Each SSTable is immutable once written. This immutability simplifies concurrency (no locks needed for reads), enables efficient sequential writes, and allows safe snapshots via hard links. However, it also means that updates and deletes create new data rather than modifying existing files, requiring background compaction to reclaim space and merge versions.
An SSTable is not a single file but a set of component files: data, indexes, bloom filter, compression metadata, and statistics. Understanding these components is essential for troubleshooting, capacity planning, and performance analysis.
SSTable File Location¶
data_directory/keyspace_name/table_name-table_uuid/
├── na-1-big-Data.db
├── na-1-big-Index.db
├── na-1-big-Filter.db
├── na-1-big-Statistics.db
├── na-1-big-Summary.db
├── na-1-big-CompressionInfo.db
├── na-1-big-Digest.crc32
└── na-1-big-TOC.txt
File Naming Convention¶
<version>-<generation>-<format>-<component>.<extension>
Example: na-1-big-Data.db
na - SSTable format version
1 - Generation number (increments with compaction)
big - Format type
Data - Component type
db - File extension
Version Identifiers¶
| Version | Cassandra Version | Notes |
|---|---|---|
la |
2.1 | Legacy format |
lb |
2.1 | Legacy format |
ma |
3.0 | Introduced new storage format |
mb |
3.0 | Storage format revision |
mc |
3.0 | Storage format revision |
md |
3.11 | Storage format revision |
na |
4.0 | Trie-based partition index |
nb |
4.0+ | Format revision |
nc |
5.0 | Latest format |
SSTable Format Types¶
The second-to-last component in the filename (e.g., big or bti) indicates the SSTable format type. Cassandra 5.0 introduces the BTI format as an alternative to the legacy "big" format.

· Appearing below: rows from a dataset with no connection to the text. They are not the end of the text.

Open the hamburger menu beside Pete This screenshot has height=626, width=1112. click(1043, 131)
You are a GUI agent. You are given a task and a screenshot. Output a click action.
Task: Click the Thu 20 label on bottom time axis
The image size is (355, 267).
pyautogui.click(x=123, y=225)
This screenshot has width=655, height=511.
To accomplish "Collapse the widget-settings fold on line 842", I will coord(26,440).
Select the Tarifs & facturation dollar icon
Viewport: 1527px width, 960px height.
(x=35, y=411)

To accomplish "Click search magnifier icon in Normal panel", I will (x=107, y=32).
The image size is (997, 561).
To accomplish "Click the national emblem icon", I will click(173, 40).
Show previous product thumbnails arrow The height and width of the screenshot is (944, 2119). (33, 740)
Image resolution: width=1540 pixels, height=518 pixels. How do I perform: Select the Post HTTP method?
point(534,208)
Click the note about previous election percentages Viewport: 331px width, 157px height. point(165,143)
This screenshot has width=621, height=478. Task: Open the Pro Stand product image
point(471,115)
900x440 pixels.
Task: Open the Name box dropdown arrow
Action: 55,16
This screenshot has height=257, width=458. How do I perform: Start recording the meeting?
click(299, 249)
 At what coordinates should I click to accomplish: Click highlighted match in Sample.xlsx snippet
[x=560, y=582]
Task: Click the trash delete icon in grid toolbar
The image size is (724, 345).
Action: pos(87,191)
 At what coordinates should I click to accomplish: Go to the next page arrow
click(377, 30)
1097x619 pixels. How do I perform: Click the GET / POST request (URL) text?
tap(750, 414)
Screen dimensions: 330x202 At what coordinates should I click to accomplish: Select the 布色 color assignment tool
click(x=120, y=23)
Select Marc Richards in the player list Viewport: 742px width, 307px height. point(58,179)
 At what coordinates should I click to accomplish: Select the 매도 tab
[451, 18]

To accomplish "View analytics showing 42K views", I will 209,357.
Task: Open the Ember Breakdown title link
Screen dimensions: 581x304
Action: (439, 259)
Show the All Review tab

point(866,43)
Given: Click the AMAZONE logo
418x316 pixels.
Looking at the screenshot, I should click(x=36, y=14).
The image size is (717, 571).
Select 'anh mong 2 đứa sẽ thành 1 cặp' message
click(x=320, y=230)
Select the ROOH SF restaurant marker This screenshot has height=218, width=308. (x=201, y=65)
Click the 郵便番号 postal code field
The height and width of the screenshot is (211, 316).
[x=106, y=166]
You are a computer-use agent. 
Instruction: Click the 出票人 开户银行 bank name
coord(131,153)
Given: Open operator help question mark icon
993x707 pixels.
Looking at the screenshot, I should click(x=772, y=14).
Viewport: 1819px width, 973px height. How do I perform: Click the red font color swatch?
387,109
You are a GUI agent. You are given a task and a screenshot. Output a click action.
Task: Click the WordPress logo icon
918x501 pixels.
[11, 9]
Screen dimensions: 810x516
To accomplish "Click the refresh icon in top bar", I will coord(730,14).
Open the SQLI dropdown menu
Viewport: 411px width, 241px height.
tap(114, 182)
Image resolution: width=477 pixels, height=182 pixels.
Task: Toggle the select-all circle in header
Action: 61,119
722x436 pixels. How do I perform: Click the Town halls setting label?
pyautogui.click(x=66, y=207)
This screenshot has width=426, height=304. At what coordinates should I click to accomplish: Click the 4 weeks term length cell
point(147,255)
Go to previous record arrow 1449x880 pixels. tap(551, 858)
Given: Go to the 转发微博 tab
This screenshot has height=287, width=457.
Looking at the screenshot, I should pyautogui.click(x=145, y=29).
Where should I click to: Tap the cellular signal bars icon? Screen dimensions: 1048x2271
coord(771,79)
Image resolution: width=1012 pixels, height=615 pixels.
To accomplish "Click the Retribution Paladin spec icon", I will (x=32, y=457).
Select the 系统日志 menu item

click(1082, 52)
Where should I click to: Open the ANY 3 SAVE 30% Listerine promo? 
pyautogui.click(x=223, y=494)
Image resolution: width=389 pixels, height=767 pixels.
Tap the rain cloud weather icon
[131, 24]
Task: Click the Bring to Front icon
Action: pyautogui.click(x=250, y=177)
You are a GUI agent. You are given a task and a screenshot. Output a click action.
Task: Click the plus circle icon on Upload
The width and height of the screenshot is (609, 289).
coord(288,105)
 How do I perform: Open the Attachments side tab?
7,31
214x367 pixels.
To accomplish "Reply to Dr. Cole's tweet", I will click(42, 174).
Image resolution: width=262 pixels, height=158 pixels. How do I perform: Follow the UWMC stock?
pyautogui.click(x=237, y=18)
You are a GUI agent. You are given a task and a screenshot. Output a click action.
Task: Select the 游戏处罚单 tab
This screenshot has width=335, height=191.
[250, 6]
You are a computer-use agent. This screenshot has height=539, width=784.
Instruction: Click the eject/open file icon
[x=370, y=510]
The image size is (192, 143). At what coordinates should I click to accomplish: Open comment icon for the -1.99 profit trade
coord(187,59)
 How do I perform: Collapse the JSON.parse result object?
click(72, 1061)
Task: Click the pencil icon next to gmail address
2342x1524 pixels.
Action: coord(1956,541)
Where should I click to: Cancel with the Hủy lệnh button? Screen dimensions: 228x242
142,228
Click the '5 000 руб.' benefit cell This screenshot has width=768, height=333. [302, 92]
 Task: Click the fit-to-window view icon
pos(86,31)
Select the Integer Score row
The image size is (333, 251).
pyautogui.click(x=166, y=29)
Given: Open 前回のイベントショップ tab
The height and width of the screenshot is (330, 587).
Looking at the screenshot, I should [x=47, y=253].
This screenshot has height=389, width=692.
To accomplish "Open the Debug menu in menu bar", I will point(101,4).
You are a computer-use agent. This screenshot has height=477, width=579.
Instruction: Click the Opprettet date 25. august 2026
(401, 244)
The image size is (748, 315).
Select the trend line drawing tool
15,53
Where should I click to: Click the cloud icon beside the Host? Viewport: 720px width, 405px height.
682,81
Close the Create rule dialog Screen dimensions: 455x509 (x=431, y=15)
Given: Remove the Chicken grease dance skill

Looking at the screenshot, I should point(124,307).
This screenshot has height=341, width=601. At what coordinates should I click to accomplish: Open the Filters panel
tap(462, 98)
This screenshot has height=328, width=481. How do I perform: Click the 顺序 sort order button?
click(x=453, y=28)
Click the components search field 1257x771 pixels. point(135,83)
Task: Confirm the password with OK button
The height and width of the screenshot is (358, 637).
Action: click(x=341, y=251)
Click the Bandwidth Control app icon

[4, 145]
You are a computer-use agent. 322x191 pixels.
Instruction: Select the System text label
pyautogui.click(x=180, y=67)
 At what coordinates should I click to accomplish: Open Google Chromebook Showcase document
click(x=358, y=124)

| Format | Name | Introduced | Description |
|---|---|---|---|
big |
Big Table Format | Original | Legacy format with separate index and summary files |
bti |
Big Trie Index | 5.0 | New format with block-based trie indexes |
SSTable Formats: Big vs BTI¶
Cassandra 5.0 introduced the BTI (Big Trie Index) format (CASSANDRA-17056), a significant redesign of SSTable on-disk structure. The BTI format uses block-based trie indexes for both partition and row lookups, replacing the legacy index structures.
Format Comparison¶
| Aspect | Big Format | BTI Format |
|---|---|---|
| Partition index | Index.db + Summary.db | Partitions.db (trie) |
| Row index | Embedded in Index.db | Rows.db (trie) |
| Memory usage | Higher (summary in heap) | Lower (off-heap, memory-mapped) |
| Index size | Larger | 50-80% smaller (prefix compression) |
| Lookup complexity | O(log n) | O(key length) |
| Write amplification | Standard | Slightly higher during flush |
BTI Format File Components¶
The BTI format introduces new file extensions:
| Component | Big Format | BTI Format | Description |
|---|---|---|---|
| Partition Index | -Index.db |
-Partitions.db |
Maps partition keys to data offsets |
| Row Index | (in Index.db) | -Rows.db |
Maps clustering keys within partitions |
| Summary | -Summary.db |
(eliminated) | Not needed with trie index |
BTI SSTable file listing:
data_directory/keyspace_name/table_name-table_uuid/
├── nc-1-bti-Data.db # Row data (same as big format)
├── nc-1-bti-Partitions.db # Trie-based partition index (replaces Index.db)
├── nc-1-bti-Rows.db # Trie-based row index (new)
├── nc-1-bti-Filter.db # Bloom filter (same as big format)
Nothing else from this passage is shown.